Halicki had fought with the local authorities for several months to get permission to perform the stunt for the film. Eventually he was allowed to go ahead but in order to do so, he had to take out an insurance policy for $8million. He talked with reporters just hours before the tragedy occurred and assured them that the stunt was safe. He said that he thought the authorities were being deliberately obstructive.
They authorities on the other hand,thought he was being reckless.

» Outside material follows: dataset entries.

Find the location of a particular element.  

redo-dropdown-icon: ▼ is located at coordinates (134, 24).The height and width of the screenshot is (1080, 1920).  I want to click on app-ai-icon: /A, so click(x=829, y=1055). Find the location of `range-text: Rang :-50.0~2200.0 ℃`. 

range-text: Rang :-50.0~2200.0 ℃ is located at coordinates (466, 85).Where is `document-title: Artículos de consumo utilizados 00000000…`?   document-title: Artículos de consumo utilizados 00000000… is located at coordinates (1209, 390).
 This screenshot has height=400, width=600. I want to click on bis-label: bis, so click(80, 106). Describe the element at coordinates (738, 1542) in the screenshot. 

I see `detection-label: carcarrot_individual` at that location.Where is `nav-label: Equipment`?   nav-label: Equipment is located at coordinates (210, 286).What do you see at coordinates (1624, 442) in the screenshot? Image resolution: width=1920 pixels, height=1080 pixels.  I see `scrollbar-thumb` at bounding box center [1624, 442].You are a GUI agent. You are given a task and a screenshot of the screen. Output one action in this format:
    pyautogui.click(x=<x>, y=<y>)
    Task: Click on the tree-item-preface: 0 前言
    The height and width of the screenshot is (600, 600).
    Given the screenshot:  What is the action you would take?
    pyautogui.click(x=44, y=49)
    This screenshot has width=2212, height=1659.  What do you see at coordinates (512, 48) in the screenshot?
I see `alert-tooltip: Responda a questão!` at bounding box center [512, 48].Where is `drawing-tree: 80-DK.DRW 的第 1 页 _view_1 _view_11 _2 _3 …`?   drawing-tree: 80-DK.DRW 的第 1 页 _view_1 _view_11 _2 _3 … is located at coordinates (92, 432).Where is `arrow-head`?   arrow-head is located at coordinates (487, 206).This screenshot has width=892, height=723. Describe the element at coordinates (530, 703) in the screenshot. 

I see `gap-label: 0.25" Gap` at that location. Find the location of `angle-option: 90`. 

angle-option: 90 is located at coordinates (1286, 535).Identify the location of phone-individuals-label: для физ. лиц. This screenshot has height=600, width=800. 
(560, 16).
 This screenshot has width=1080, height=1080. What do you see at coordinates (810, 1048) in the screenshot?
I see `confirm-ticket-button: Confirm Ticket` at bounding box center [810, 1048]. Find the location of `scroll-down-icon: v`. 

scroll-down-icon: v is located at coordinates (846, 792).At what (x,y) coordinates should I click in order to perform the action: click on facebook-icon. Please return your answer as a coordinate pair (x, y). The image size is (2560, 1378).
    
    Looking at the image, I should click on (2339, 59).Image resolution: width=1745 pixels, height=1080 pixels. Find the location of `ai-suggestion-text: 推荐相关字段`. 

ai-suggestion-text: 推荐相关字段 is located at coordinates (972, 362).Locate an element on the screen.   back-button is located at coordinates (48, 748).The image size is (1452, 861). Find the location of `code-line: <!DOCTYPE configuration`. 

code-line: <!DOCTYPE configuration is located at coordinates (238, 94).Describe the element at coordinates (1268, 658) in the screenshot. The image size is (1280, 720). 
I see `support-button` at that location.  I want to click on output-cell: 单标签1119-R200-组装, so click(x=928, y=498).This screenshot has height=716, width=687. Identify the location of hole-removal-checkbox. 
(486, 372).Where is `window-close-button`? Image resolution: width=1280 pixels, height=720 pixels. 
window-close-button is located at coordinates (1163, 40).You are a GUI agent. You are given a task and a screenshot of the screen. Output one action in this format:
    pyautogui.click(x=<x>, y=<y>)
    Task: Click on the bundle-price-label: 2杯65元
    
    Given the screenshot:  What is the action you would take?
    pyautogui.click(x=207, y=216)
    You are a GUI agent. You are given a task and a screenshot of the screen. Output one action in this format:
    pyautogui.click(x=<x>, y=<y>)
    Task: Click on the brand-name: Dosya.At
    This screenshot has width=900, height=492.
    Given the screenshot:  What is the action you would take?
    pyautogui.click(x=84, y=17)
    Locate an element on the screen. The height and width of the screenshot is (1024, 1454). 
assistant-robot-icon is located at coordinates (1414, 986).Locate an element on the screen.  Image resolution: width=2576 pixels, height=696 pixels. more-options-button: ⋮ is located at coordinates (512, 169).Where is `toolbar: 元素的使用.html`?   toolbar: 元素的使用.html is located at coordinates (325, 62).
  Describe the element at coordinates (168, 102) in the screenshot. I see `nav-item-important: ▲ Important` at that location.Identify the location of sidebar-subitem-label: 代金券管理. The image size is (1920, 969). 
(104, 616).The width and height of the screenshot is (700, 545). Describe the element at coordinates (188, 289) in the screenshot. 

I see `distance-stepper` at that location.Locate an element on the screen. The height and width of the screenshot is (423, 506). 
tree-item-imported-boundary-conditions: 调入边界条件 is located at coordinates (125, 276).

The original film, which was a cult success, was billed as a cinematic demolition derby and the new film was planned to have the same excitement. A tractor trailer was to smash through several cars before hitting the water tower. This took place in a deserted industrial park. The officials made sure that Halicki paid them a $10,000 bond to guarantee that he would arrange for the removal of debris after the scene had been filmed. He said that he was thinking about suing the authorities after the shooting because he didn’t think that the bond requirement was legally done.
During the earlier part of the day, he frequently made sure that the crew kept clear of crashing cars and flying debris. He seemed to be in control of every safety aspect.
He explained to the reporters that he didn’t often perform the dangerous stunts himself because he had been involved in several close shaves including a head-on plane crash.
No-one else was injured in the incident and the authories deemed Halicki’s death to be accidental. At the time of his death he was forty eight years old and newly married.